■ **YOUR INSTRUCTIONS**:
Extract exactly those lines that lie between the start of the material and the line with "Task: Click the に従って処理されます footer text", including both boundary lines and no others.
BEGIN
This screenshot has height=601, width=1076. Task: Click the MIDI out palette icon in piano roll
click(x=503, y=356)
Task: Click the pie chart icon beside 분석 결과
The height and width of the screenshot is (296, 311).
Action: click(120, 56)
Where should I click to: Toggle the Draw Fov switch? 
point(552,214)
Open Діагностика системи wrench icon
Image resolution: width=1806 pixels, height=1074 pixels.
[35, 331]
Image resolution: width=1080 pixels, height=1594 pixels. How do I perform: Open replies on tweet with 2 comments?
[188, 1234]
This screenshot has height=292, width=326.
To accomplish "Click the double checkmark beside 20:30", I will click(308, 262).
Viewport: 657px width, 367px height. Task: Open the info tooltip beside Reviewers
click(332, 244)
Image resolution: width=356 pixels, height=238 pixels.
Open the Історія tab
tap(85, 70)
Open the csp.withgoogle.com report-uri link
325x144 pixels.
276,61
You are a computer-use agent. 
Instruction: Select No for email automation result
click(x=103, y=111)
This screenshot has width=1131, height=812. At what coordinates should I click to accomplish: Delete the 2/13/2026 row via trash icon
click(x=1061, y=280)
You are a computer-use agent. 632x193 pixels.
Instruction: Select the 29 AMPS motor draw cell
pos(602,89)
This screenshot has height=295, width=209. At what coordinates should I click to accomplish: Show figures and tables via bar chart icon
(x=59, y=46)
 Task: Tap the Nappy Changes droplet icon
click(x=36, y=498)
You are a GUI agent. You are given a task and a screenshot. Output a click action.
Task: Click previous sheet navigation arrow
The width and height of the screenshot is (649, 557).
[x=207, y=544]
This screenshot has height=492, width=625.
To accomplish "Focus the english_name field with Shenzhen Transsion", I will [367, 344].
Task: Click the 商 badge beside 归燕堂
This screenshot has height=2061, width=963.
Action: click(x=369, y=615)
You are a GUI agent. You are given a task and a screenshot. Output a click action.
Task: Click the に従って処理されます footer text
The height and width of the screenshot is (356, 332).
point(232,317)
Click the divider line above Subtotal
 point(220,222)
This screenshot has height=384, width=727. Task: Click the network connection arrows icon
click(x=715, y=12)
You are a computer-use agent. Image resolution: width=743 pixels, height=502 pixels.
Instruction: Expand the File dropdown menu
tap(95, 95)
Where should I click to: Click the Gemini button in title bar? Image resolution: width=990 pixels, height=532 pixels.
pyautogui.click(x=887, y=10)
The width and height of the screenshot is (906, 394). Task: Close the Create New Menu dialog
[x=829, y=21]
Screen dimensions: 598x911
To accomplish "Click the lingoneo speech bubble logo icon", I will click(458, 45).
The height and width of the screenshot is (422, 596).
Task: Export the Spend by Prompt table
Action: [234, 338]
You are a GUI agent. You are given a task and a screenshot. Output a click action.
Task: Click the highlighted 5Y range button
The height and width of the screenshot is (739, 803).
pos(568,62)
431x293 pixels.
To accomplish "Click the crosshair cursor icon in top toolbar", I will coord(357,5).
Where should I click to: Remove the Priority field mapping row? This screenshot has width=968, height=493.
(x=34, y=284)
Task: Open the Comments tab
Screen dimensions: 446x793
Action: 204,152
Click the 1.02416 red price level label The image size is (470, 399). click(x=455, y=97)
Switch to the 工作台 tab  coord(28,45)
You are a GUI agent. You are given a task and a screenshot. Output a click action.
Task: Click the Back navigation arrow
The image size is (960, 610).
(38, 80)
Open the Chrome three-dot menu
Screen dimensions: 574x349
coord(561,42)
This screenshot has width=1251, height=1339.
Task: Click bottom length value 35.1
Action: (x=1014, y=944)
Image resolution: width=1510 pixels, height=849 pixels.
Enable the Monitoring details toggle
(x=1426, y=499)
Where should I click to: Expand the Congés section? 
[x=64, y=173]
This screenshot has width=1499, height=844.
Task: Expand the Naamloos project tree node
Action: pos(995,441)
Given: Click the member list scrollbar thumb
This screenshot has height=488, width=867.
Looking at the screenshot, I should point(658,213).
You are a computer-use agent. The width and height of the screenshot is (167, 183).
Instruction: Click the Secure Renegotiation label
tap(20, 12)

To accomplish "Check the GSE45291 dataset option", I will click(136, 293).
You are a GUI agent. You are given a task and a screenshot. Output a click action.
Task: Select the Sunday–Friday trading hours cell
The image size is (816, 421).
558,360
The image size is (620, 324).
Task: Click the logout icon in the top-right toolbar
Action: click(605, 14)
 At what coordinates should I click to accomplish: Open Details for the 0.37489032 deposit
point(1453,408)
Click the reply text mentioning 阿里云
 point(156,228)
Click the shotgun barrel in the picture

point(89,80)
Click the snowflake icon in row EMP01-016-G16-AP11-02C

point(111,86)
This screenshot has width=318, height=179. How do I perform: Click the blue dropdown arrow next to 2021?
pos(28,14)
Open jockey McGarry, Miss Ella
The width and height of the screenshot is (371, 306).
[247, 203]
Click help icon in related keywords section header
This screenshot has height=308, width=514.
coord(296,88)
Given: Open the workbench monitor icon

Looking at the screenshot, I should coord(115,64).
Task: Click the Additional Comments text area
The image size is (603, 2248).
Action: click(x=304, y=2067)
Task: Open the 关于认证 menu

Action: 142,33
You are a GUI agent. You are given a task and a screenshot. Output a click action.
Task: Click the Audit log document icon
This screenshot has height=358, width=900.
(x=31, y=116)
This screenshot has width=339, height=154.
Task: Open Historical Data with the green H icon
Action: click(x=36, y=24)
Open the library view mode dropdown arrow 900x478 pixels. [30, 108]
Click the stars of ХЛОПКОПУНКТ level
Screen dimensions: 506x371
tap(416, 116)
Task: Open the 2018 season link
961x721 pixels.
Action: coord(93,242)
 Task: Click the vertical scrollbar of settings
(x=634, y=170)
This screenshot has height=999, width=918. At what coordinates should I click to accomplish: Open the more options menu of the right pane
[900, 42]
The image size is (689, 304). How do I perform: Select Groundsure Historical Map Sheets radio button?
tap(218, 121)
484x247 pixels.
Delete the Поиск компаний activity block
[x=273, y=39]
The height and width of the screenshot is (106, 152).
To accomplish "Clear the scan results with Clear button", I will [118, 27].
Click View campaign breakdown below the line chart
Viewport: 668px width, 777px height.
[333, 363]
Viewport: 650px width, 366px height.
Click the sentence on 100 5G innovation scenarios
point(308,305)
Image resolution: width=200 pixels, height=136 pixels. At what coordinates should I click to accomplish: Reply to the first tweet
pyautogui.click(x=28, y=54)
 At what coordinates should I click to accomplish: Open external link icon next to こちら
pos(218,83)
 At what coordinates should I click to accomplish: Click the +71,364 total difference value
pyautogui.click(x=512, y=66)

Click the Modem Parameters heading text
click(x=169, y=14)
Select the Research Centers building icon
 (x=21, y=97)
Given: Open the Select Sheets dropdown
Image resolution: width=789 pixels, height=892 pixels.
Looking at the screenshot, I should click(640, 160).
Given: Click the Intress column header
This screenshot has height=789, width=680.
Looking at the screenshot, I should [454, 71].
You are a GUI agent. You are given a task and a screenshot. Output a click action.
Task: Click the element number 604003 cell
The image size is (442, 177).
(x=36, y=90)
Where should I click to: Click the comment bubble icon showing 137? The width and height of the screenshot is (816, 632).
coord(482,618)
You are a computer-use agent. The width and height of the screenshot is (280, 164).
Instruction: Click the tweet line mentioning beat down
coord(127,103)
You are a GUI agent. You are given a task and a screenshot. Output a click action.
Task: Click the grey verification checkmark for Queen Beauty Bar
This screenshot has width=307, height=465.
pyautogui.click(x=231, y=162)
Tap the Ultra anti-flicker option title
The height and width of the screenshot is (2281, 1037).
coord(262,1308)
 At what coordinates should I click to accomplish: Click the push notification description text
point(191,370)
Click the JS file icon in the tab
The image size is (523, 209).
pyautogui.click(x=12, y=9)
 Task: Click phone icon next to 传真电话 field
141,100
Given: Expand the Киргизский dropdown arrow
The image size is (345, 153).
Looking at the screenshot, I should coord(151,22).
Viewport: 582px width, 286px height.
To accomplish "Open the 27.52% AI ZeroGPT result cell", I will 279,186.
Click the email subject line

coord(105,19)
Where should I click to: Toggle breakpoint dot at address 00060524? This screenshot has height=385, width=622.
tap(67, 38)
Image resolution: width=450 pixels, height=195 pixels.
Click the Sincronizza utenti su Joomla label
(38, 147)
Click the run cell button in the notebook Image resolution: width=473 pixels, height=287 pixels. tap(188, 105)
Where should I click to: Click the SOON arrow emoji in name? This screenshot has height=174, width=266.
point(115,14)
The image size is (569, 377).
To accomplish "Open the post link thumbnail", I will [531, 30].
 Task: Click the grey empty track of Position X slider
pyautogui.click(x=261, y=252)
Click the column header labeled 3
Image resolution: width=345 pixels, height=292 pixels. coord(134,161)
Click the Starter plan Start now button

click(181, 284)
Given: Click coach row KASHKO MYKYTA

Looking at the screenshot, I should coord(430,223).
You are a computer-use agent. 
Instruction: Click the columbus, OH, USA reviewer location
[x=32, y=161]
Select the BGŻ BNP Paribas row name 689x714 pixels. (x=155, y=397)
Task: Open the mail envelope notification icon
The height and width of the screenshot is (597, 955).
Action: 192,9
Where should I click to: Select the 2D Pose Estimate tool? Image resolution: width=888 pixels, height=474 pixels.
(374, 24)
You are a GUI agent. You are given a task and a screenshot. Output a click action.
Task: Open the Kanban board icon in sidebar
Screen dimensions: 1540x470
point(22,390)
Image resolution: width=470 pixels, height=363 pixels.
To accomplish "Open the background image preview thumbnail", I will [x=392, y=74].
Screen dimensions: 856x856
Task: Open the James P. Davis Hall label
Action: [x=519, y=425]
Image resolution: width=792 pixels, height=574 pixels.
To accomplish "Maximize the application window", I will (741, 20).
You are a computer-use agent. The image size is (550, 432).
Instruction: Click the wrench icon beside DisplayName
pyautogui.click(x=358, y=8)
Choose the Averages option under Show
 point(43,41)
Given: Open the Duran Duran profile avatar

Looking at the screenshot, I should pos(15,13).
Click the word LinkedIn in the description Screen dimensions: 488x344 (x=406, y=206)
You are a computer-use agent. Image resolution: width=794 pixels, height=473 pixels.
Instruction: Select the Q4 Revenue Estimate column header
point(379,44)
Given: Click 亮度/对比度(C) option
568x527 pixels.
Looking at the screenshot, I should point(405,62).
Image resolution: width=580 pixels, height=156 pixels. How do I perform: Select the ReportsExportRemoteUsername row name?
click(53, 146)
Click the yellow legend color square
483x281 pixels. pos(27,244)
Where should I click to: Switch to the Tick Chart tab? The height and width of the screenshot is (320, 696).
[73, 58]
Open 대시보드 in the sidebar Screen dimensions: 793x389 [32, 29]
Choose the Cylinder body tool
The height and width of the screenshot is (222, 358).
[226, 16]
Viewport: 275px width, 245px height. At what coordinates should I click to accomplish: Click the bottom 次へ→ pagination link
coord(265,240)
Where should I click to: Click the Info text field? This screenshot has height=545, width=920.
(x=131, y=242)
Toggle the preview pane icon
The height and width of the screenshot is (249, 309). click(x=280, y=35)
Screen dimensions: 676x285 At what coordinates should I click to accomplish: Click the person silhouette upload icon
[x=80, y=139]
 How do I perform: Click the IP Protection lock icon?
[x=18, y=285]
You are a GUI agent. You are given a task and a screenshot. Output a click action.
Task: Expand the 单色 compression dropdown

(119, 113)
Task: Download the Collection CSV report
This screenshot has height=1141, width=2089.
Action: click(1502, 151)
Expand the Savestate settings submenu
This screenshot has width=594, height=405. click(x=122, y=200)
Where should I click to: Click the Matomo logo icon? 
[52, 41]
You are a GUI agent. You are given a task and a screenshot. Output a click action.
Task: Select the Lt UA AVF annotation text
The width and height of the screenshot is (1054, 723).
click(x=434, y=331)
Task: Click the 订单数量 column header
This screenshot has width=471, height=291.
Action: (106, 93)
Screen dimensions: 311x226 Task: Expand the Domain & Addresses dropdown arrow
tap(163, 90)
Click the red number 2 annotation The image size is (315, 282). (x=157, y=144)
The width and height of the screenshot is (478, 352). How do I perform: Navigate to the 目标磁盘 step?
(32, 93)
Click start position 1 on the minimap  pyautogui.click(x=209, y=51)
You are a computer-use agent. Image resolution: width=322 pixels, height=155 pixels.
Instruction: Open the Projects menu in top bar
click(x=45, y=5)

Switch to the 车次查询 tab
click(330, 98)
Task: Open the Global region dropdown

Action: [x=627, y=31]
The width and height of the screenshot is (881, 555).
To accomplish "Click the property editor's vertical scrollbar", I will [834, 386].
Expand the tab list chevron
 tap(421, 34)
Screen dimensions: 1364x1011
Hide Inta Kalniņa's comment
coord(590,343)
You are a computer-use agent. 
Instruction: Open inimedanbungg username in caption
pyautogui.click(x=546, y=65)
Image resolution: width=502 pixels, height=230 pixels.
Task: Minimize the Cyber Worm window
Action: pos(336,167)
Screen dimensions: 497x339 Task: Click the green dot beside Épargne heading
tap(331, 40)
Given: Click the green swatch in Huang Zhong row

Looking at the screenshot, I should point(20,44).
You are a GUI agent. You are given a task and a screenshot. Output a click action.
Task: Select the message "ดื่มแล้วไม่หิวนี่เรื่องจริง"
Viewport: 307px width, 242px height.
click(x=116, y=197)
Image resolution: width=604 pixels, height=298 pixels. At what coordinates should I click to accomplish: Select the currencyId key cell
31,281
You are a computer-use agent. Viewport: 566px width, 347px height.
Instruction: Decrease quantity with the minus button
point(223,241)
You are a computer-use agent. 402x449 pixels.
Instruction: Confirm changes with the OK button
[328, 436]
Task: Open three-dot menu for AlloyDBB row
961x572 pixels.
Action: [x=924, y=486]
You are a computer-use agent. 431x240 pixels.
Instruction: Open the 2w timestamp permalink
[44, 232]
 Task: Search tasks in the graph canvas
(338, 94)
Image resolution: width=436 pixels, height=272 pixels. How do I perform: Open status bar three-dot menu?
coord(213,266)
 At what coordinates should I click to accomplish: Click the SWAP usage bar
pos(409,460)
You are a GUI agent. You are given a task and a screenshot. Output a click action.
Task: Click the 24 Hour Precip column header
END
■ **EXERCISE RESULT**:
This screenshot has height=601, width=1076. Task: Click the MIDI out palette icon in piano roll
click(x=503, y=356)
Task: Click the pie chart icon beside 분석 결과
The height and width of the screenshot is (296, 311).
Action: click(120, 56)
Where should I click to: Toggle the Draw Fov switch? 
point(552,214)
Open Діагностика системи wrench icon
Image resolution: width=1806 pixels, height=1074 pixels.
[35, 331]
Image resolution: width=1080 pixels, height=1594 pixels. How do I perform: Open replies on tweet with 2 comments?
[188, 1234]
This screenshot has height=292, width=326.
To accomplish "Click the double checkmark beside 20:30", I will click(308, 262).
Viewport: 657px width, 367px height. Task: Open the info tooltip beside Reviewers
click(332, 244)
Image resolution: width=356 pixels, height=238 pixels.
Open the Історія tab
tap(85, 70)
Open the csp.withgoogle.com report-uri link
325x144 pixels.
276,61
You are a computer-use agent. 
Instruction: Select No for email automation result
click(x=103, y=111)
This screenshot has width=1131, height=812. At what coordinates should I click to accomplish: Delete the 2/13/2026 row via trash icon
click(x=1061, y=280)
You are a computer-use agent. 632x193 pixels.
Instruction: Select the 29 AMPS motor draw cell
pos(602,89)
This screenshot has height=295, width=209. At what coordinates should I click to accomplish: Show figures and tables via bar chart icon
(x=59, y=46)
 Task: Tap the Nappy Changes droplet icon
click(x=36, y=498)
You are a GUI agent. You are given a task and a screenshot. Output a click action.
Task: Click previous sheet navigation arrow
The width and height of the screenshot is (649, 557).
[x=207, y=544]
This screenshot has height=492, width=625.
To accomplish "Focus the english_name field with Shenzhen Transsion", I will [367, 344].
Task: Click the 商 badge beside 归燕堂
This screenshot has height=2061, width=963.
Action: click(x=369, y=615)
You are a GUI agent. You are given a task and a screenshot. Output a click action.
Task: Click the に従って処理されます footer text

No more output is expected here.